Mammals can survive remarkable extremes of cold. We humans usually don’t have to do this because we have ways of keeping our immediate environment warm; furnaces, car heaters, etc. But lacking these, so long as we’re properly nourished, clothed and sheltered from wind and wet we can easily survive extended exposure to sub-zero temperatures.
And that is, in a nutshell, how cattle survive the cold. My job as a rancher is to make sure they are nourished and have a way to shelter from extremes of wind and wet. In those situations where there is too much cold, wind and wet, and not enough nutrition, cattle will die. Fortunately, those situations are rare and cattle are incredibly tough and adapted to living in nature. It’s seldom a big problem.
Things are a little bit different when it comes to newborn mammals. I’m talking specifically about cattle, but there’s really not a lot of difference between newborns of any mammalian species. We’re accustomed to human babies being born in hospitals with incubators and fetal monitors and lots of staff rushing around, but there was a time, not so very long ago, when human babies were born at home with the mother often the one to coordinate assistance. And not long before that, home might have been a tent or a cave or a clearing in the forest. The fact that humans survived as a species in the absence of hospital delivery tells us that there is probably something innately survivable about unassisted parturition.
When mammals are born they experience a huge environmental and metabolic change. In the womb thermoregulation is taken care of by the mother’s body. Oxygen and nutrition are provided via the placenta and umbilicus. Many of the fetus’ organs are functioning, such as the heart and circulatory system and brain and nervous system. But many of the organs are dormant, such as the respiratory system and the digestive tract.
At birth the newborn has to begin regulating its own body heat, begin breathing, begin metabolizing stored energy, and begin to take in and digest food to fuel the process.
When a calf is born in the cold it has to do all of these things pretty quickly.
It’s born wet and begins to shed warmth immediately. The calf’s autonomic nervous system immediately kicks into high gear. Muscles under the skin erect still-wet hairs (goose bumps) and deeper muscles begin to shiver. Its diaphragm begins to expand and contract, air rushes in and out, oxygen and carbon dioxide begin to be exchanged.

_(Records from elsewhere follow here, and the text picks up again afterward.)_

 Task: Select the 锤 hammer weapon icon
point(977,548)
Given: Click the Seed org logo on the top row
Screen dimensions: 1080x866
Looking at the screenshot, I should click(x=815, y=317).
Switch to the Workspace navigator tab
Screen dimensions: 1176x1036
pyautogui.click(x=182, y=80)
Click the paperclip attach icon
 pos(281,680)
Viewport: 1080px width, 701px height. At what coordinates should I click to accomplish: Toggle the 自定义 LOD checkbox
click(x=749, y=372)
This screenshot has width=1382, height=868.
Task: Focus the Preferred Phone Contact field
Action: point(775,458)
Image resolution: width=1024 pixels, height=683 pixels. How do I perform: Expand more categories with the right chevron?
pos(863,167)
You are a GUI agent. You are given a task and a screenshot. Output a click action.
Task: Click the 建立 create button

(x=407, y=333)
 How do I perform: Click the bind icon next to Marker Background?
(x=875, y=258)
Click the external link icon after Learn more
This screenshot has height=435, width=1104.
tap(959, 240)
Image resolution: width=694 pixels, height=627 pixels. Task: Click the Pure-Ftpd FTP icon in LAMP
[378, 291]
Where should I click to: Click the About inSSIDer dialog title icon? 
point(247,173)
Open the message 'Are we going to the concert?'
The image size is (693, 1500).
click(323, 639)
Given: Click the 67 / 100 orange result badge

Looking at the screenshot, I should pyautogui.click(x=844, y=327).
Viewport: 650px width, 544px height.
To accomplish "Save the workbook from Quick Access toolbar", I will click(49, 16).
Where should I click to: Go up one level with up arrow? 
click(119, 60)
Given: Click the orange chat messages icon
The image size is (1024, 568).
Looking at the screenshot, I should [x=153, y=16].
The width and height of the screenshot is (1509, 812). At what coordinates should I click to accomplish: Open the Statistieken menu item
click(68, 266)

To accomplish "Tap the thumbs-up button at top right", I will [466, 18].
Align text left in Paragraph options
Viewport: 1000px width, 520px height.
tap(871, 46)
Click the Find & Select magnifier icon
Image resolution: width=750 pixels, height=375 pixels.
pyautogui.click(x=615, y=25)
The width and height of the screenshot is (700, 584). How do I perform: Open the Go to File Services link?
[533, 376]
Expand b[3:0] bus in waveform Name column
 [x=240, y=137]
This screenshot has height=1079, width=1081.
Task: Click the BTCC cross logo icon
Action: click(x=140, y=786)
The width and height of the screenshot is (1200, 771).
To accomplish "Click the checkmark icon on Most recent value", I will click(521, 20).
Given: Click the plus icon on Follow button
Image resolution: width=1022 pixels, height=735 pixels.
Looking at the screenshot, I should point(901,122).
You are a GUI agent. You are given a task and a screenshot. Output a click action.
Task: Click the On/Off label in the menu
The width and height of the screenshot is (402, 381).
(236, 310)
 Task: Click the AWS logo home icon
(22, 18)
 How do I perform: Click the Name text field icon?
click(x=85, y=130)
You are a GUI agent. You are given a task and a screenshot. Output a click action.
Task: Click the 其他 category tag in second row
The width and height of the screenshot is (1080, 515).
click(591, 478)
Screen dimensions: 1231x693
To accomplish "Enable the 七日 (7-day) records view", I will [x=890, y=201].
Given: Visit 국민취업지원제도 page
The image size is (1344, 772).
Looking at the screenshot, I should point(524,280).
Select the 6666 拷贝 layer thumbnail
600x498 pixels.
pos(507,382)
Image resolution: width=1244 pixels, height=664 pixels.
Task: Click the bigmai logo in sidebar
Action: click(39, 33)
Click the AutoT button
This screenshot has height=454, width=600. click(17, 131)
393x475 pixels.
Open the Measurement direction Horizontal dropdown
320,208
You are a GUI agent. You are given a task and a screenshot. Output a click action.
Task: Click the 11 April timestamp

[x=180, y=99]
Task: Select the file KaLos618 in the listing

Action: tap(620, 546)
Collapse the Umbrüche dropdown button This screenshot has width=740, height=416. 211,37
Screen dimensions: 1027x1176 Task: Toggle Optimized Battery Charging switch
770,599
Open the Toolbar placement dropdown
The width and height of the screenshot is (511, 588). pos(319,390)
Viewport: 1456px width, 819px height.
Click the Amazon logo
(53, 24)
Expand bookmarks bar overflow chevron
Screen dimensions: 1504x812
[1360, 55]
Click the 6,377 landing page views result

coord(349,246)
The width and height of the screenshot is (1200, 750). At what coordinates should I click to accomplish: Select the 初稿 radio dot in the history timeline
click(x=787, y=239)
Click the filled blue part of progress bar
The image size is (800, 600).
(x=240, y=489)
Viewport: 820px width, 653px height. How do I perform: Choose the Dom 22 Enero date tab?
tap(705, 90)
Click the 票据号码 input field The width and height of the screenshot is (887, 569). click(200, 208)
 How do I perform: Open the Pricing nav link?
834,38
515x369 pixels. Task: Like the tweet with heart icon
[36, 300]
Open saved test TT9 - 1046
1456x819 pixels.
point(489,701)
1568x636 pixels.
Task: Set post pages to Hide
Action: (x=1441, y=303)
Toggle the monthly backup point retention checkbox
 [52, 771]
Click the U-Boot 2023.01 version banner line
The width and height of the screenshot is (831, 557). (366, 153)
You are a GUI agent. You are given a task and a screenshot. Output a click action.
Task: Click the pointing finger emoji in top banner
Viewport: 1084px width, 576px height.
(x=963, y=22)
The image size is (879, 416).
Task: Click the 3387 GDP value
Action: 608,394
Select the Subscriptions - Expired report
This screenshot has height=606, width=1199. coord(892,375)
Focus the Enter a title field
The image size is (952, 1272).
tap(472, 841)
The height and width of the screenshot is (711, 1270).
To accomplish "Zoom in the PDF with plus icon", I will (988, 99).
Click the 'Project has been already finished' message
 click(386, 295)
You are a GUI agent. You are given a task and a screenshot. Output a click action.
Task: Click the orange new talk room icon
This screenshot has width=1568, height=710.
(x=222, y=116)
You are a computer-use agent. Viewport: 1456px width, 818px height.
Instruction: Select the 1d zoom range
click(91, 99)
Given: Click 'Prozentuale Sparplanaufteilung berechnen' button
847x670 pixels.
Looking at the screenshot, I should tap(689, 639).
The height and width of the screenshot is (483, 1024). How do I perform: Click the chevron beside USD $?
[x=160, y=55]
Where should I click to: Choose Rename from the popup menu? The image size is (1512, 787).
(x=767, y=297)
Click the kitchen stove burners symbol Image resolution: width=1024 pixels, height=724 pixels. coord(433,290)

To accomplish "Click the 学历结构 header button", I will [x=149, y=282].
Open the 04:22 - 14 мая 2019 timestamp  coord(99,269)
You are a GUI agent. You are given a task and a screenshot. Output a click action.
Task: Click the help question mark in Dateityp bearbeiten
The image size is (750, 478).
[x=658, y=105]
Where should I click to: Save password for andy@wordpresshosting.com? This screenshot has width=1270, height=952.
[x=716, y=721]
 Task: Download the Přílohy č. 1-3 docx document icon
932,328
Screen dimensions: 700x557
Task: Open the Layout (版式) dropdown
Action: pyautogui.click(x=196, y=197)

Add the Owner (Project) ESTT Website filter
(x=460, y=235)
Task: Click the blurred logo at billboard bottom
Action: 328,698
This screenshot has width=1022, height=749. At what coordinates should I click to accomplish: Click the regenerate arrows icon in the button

It takes a lot of energy to do these things. The first dose of energy comes from carbohydrates -- blood sugar already present and circulating. But that’s a limited source. At the same time the calf’s cells are burning glucose, hormonal and enzymatic cascades begin the process of metabolizing adipose tissue. Some of this is white fat, and some is brown fat. In very simple terms, white fat becomes ATP (adenosine triphosphate, a form of chemical energy used by cells) while brown fat is metabolized rather directly into heat. Metabolizing fat is far more complex than that, but it’s a good first approximation.
Just as blood sugar is limited in the neonate, so is the quantity of available adipose tissue. So the newborn calf must very quickly struggle to its feet, totter to the udder, and begin to ingest colostrum. This is the first milk that the mother produces and it’s loaded with sugar, fat and immune factors.
Once the calf gets dried off and begins digesting and metabolizing a belly full of colostrum it’s in good shape. But it only has limited time and internal resources to accomplish this first, vital task.
If the calf doesn’t get up and nurse, it will die. And even if it does get up and nurse, if it loses heat faster than it can make heat, it will die.
Fortunately, there are things the rancher can do to help. Chief among these are to provide good nutrition for the gestating cow, arrange for appropriate calving shelter, and when needed, help the calf dry off, provide supplemental colostrum via a bottle or stomach tube, and provide an external source of heat to slow or halt the rate of heat loss.